|
|
|
|
|
by verdverm
1132 days ago
|
|
They could probably just visit Reddit, there are ample prompts there. Prompt injection or prompt attacks are well known and likely impossible to guard against. Can you really get a human to be invulnerable to manipulation? Why would we expect the machines to be any better? |
|
> Prompt injection or prompt attacks are well known and likely impossible to guard against.
They are impossible to guard against under the assumption that the current LLM paradigm is all there is and all there could possibly be. There could be other realizations of AI. The latest impressive achievements are yielding an ongoing identification of the current computational approaches with human intelligence itself, with how we humans model reality by using natural language, and with how we could ever imagine that a computer can model reality via natural language. These are all strong assumptions and are very common even amongst researchers.
> Can you really get a human to be invulnerable to manipulation?
Most definitely not, but we are specifically not talking about humans, but about:
> AI, which relies upon computers, algorithms, and numbers written on memory
I am not making a case for machines being completely invulnerable to manipulation, which requires an analysis of the entailment structures of reality that would yield that complete invulnerability is impossible, but for better direct control on the internals, rather then relying on external instructions that easily undergo jailbreaks with simple prompt attacks.

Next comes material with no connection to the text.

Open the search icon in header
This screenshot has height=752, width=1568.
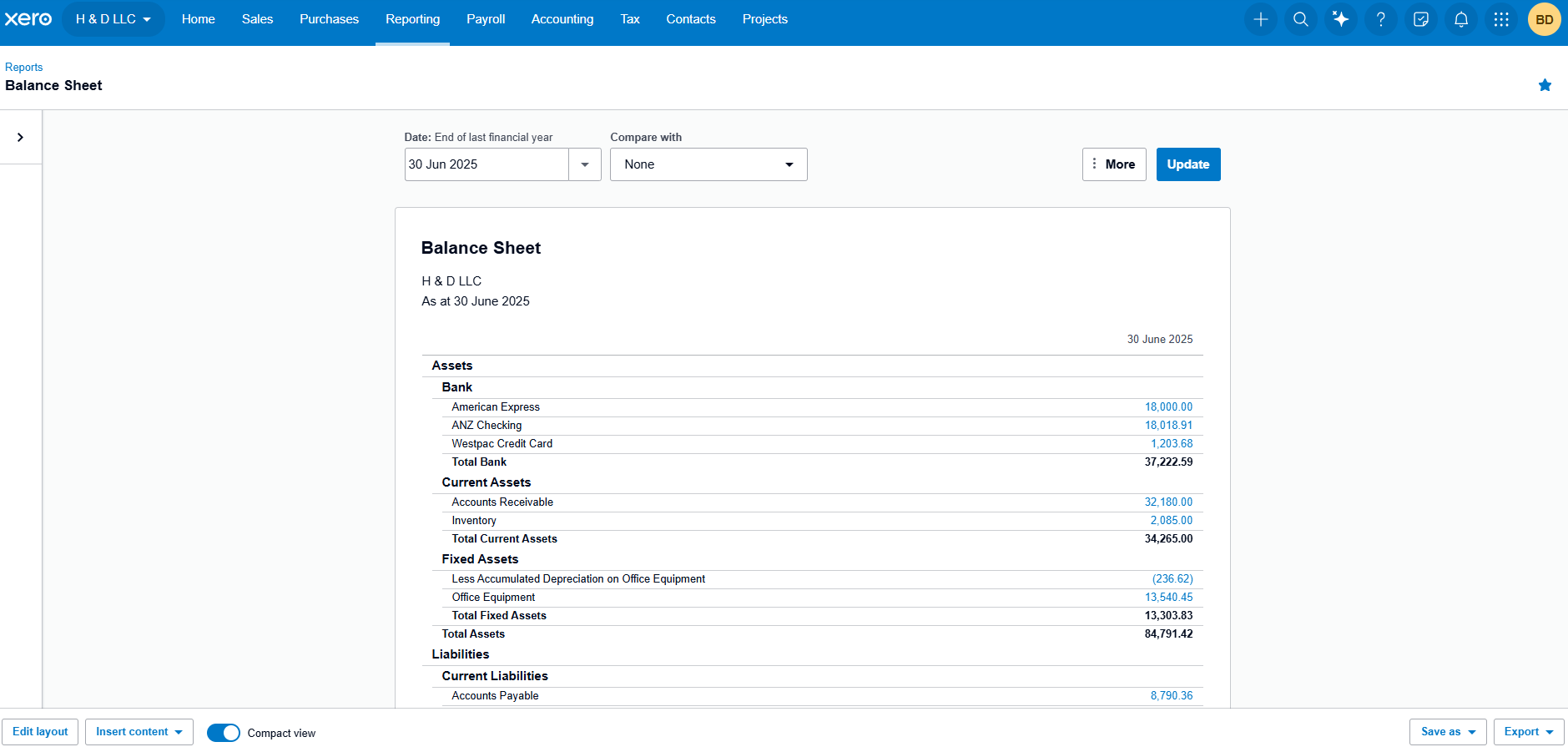click(1300, 19)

> Why would we expect the machines to be any better?
One argument is: because they can be programmed and the memory they rely upon for its algorithms can be edited directly, with both accuracy and precision. The missing piece is how to model reality via natural language in a computer, in a way that we would know what to edit in order to affect the model with accuracy and precision.

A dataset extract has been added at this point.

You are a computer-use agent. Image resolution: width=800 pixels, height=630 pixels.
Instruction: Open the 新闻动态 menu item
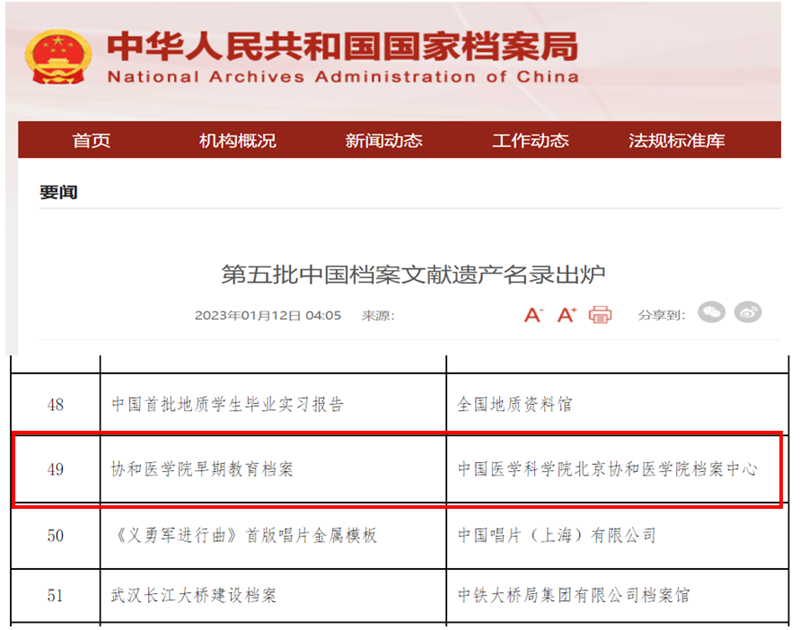[x=385, y=140]
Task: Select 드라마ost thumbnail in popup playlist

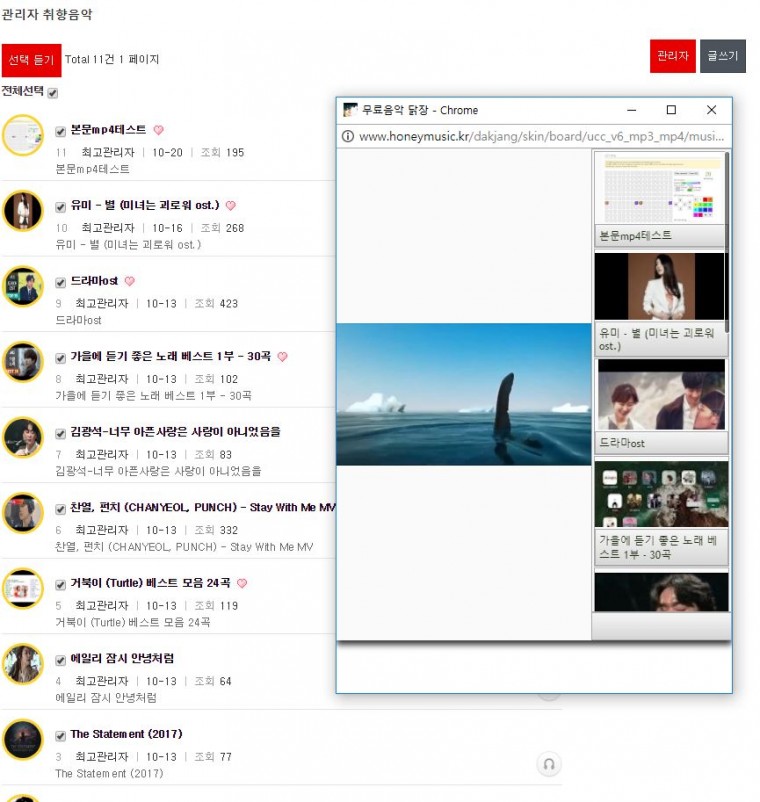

LLMs, currently, are non-editable. When interacting with ChatGPT, its answers A will be generated from chat history H, which includes prompts and guidelines, by an immutable function, or program, f: A = f(H). It is remarkable that, in LLMs, f cannot be edited and is never entailed by the individual chat H. Since we can have multiple exchanges in the same history, H will itself contain information (entailment) from f, but never the other way around: f is not entailed by A or H, it is fixed, and only entailed externally by the design and training steps. f can be fine-tuned, yet it will retain remnants of past training, hence it cannot be truly be edited at will unless we retrain the whole model. Even then, control on f is neither accurate nor precise.
It seems that non-editable LLMs remove some of the agency that is inherent in programming: editing the internals of a program to shape the entailment structures that we want to realize, with accuracy and precision.
I am by no means indicating that editable AI models that can be steered are easy to achieve, rather that the very possibility thereof is rarely mentioned, and often implicitly assumed not to exist in absolute statements that in fact only strictly apply to the current mainstream approaches.